Mais il faut tout de même du courage pour prendre une telle décision et passer le bac sans cours. Youssef dévoile aussi sa stratégie pour réviser en montrant comment il est pris dans une dynamique d’apprentissage et de transformation de soi, galvanisé par un projet de vie et des parents encourageants. Viser très haut pour ne pas descendre trop bas, telle est sa philosophie. Très doué en sciences, il est le stéréotype même de l’élève studieux et tente de se donner tous les moyens pour réussir. Dès le début de l’année, il a établi un emploi du temps qu’il suit selon son propre rythme. Une mécanique d’assimilation des cours, ainsi qu’une prise de notes et une révision et connaissances des modalités d’évaluation. Youssef sait comment se concentrer sur ses études, tout en prenant des pauses lorsque c’est nécessaire.
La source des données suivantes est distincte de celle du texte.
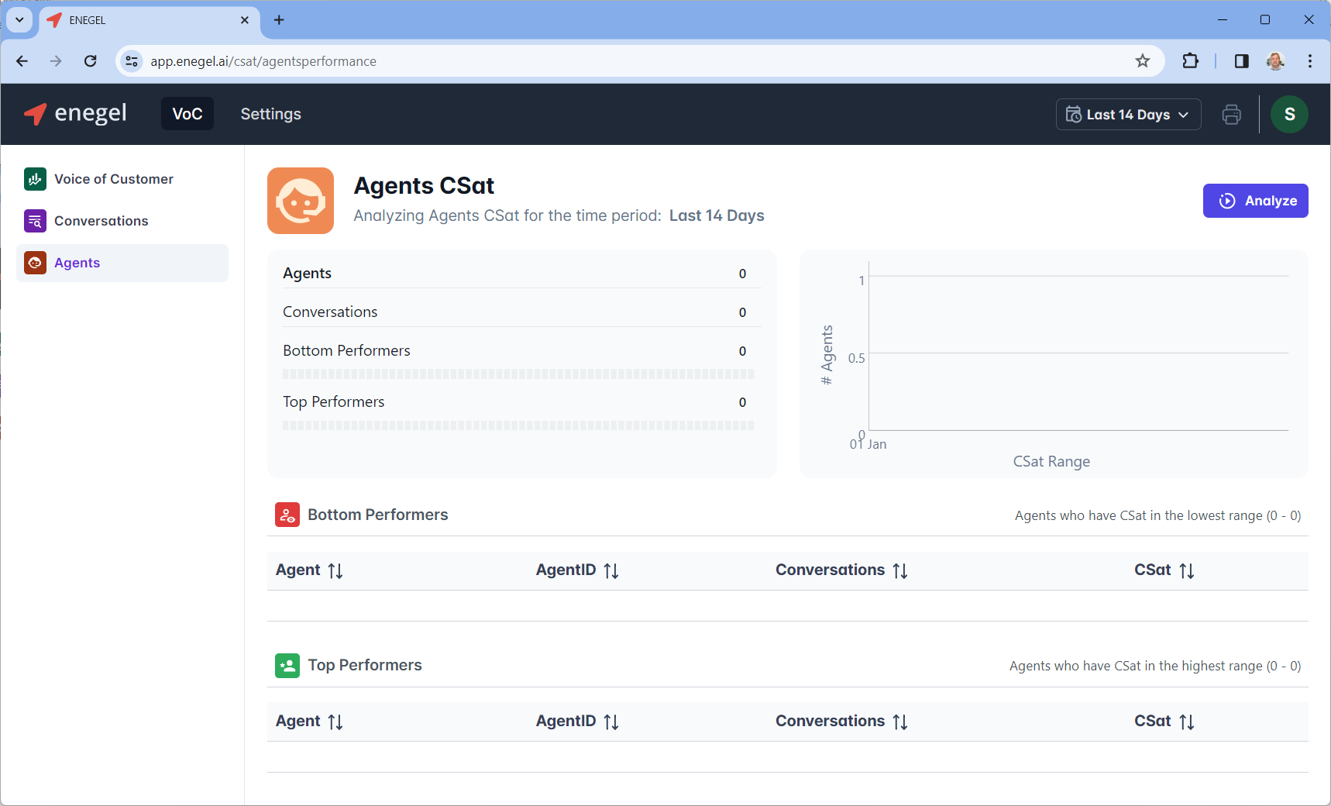The image size is (1331, 806).
Task: Reload the current page
Action: pyautogui.click(x=91, y=61)
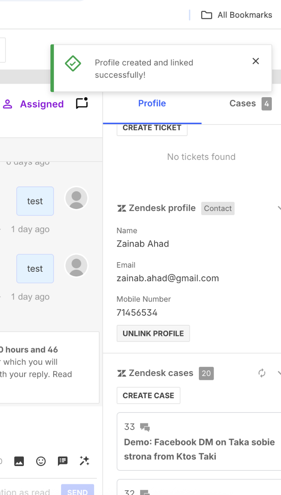This screenshot has width=281, height=495.
Task: Click the SEND button
Action: [x=77, y=490]
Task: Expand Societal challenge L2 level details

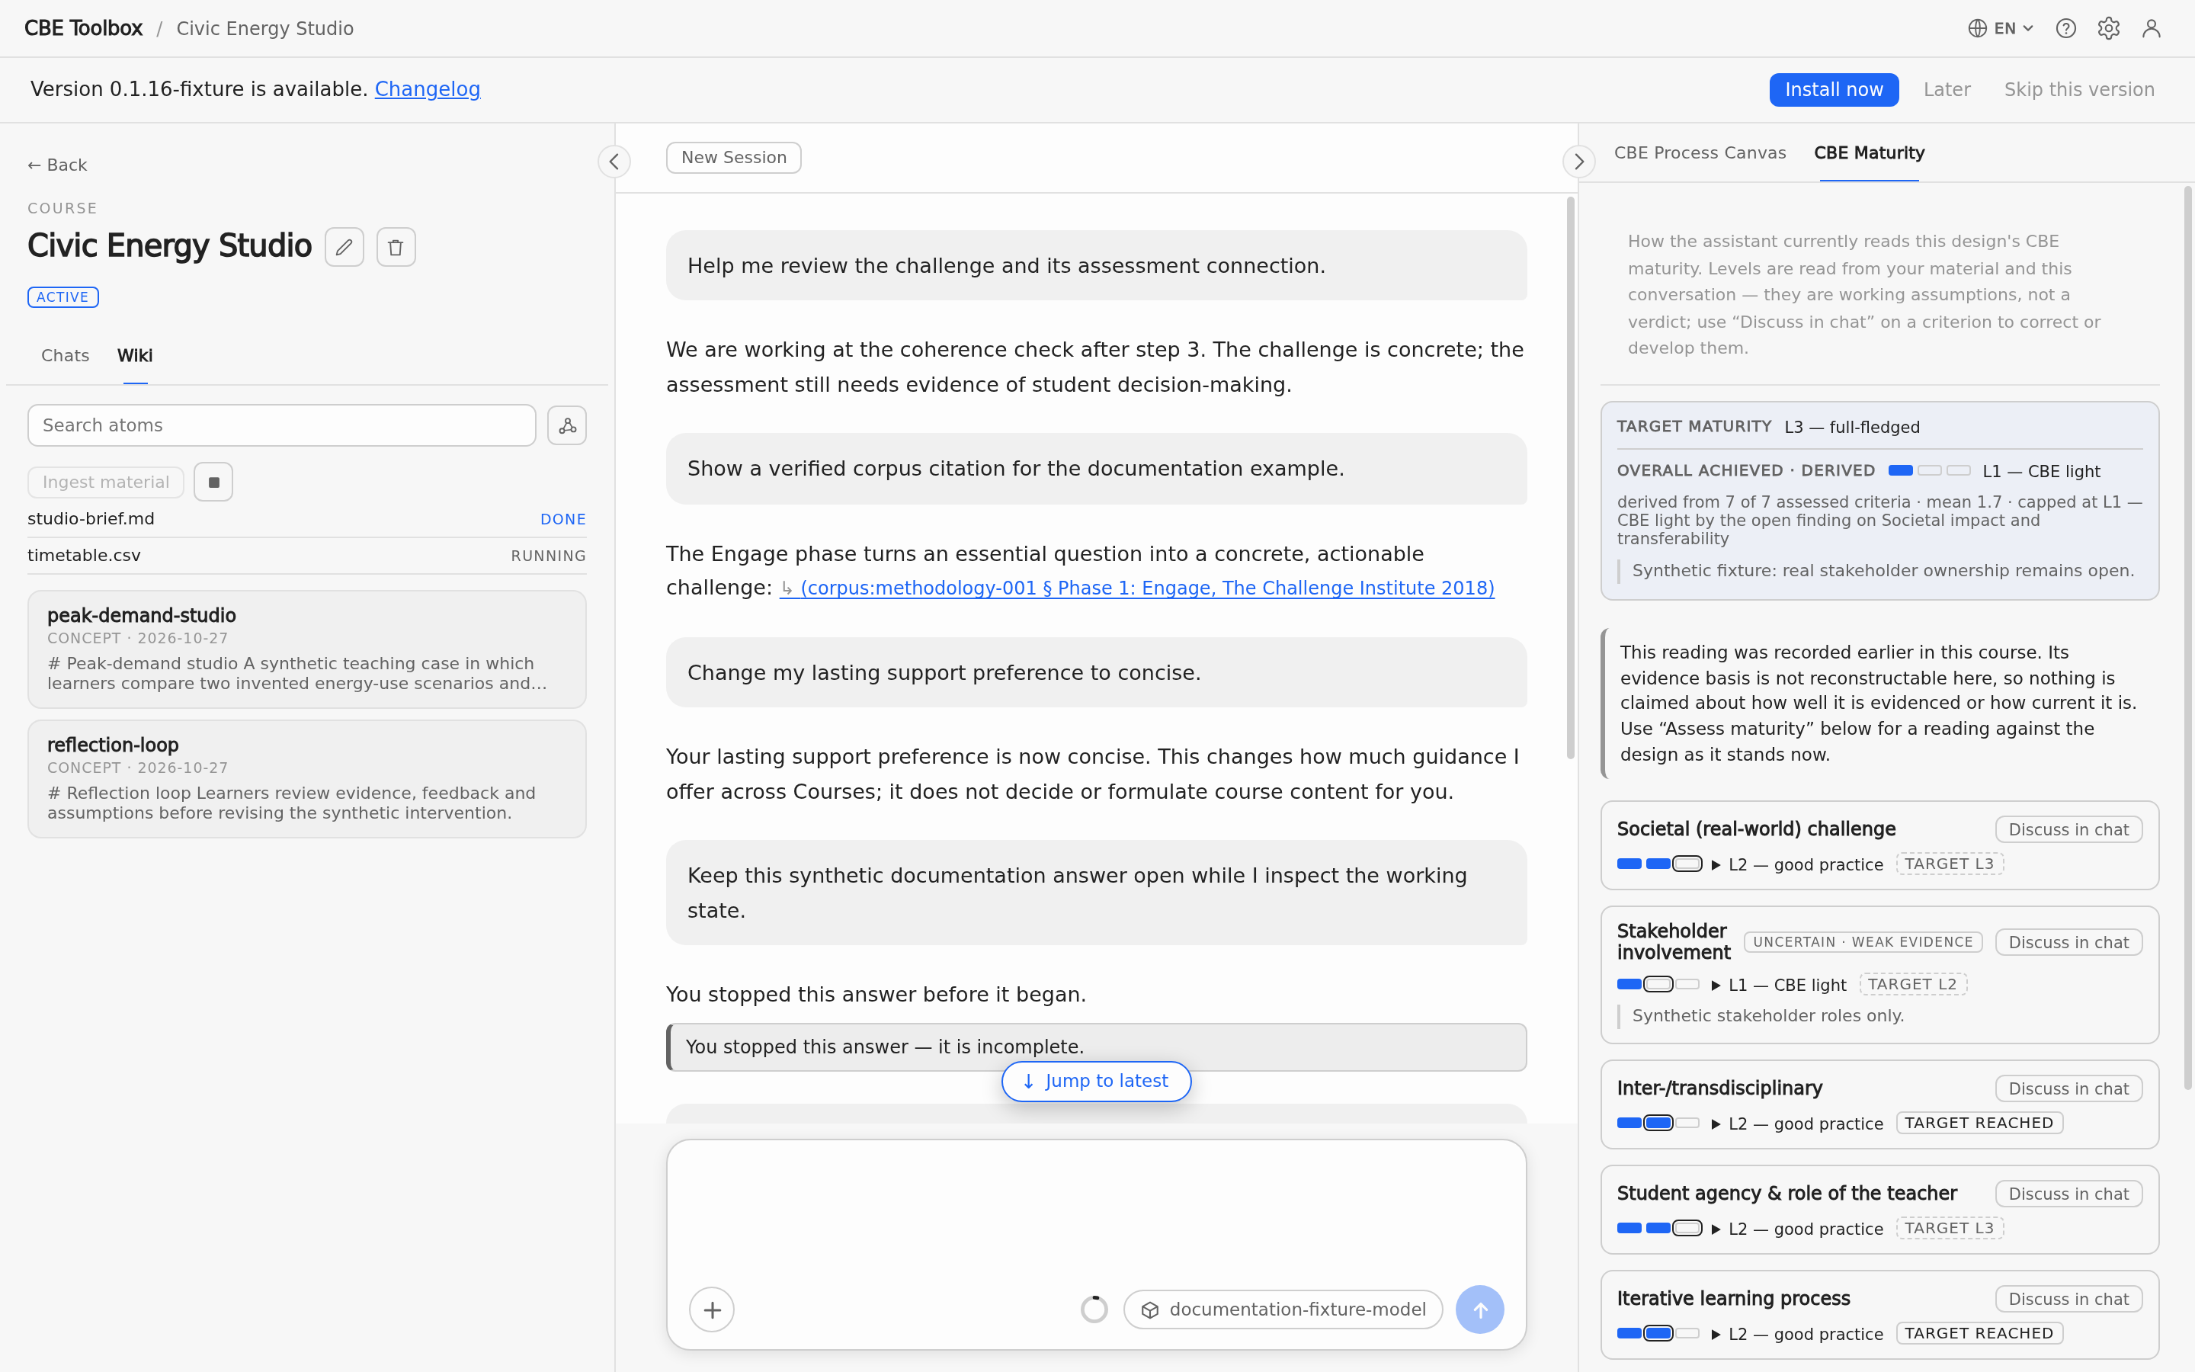Action: [1716, 865]

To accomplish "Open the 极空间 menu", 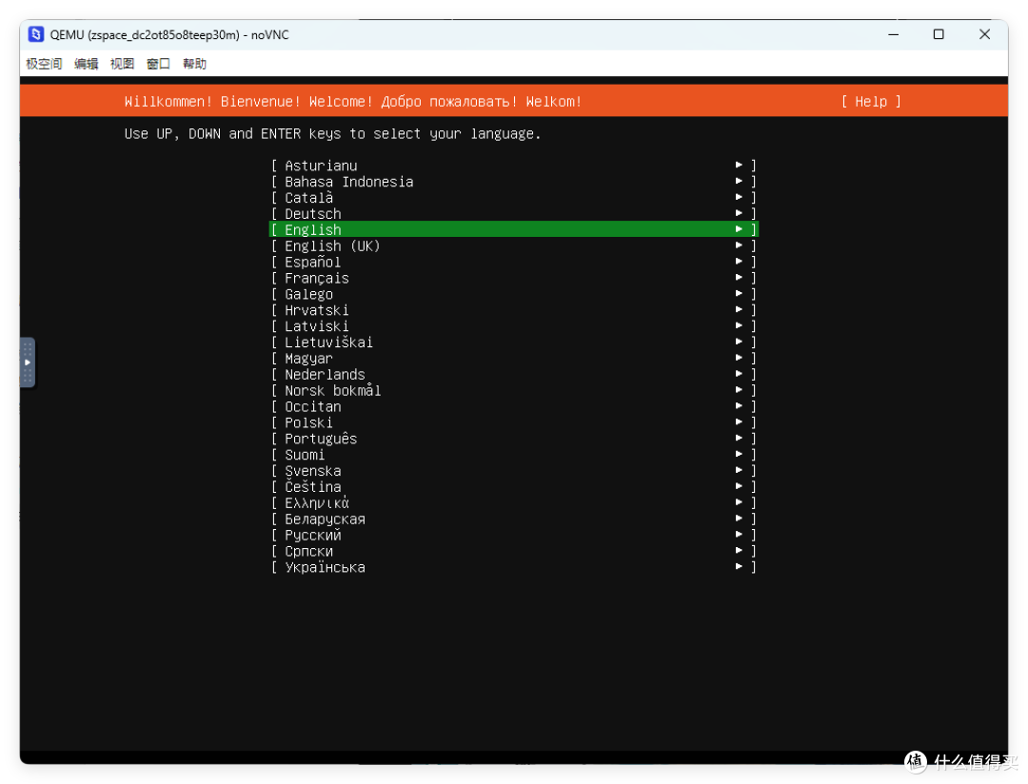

Aspirant à faire des études de médecine, le rêve ultime de Youssef est d’être comme le célèbre cardiologue Magdi Yaacoub. « Ce n’est pas toujours facile, mais lorsqu’on comprend que l’on travaille pour son propre avenir, et non pas pour ses parents, tout va bien. Cela vous hisse ou ça vous brise », affirme-t-il.

Comme Youssef, Ibrahim Moustapha a voulu également braver ce grand défi, la seule différence est qu’il est du genre à faire juste ce qu’il faut. « Mes parents n’ont pas les moyens de me payer des cours particuliers. De plus, je n’aime pas prendre de leçons particulières car les études sont déjà pesantes », témoigne-t-il. Ce jeune garçon, partisan du moindre effort, ne rêve pas d’avoir un haut pourcentage, car il compte rejoindre l’une des facultés militaires, surtout qu’il a un corps d’athlète et c’est un grand sportif. « Pourquoi me fatiguer à avoir un haut pourcentage pour enfin terminer des études de médecine ou d’ingénierie et me trouver au chômage. Ce qui marche pour le moment c’est de s’engager dans l’armée ou à l’Académie de police, au moins pour servir et protéger mon pays », souligne-t-il sereinement.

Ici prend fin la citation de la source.